*** Begin section ***

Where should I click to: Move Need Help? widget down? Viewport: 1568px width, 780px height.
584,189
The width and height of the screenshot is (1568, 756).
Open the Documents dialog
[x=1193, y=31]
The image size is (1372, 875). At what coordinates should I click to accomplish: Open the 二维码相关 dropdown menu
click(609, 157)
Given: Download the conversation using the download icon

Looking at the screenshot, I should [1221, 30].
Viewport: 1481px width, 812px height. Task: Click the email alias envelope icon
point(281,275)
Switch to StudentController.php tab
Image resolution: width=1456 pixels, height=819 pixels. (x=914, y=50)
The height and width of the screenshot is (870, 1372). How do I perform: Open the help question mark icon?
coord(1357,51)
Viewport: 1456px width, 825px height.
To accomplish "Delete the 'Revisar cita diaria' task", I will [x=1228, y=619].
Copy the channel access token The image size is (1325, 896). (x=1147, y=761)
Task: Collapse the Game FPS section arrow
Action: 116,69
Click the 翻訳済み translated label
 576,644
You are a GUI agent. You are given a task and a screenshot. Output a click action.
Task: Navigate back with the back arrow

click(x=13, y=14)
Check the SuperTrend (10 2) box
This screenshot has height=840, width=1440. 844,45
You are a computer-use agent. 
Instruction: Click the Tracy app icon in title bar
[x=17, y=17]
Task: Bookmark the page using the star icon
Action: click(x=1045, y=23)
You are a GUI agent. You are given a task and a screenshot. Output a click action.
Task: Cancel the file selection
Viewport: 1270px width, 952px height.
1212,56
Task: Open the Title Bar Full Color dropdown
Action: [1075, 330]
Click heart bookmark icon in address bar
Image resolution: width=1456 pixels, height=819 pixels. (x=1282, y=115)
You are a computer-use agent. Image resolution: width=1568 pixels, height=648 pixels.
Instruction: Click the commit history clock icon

*** End section ***

Where a line contains the word "computer", copy that line from the listing above.

You are a computer-use agent. 
You are a computer-use agent. Image resolution: width=1568 pixels, height=648 pixels.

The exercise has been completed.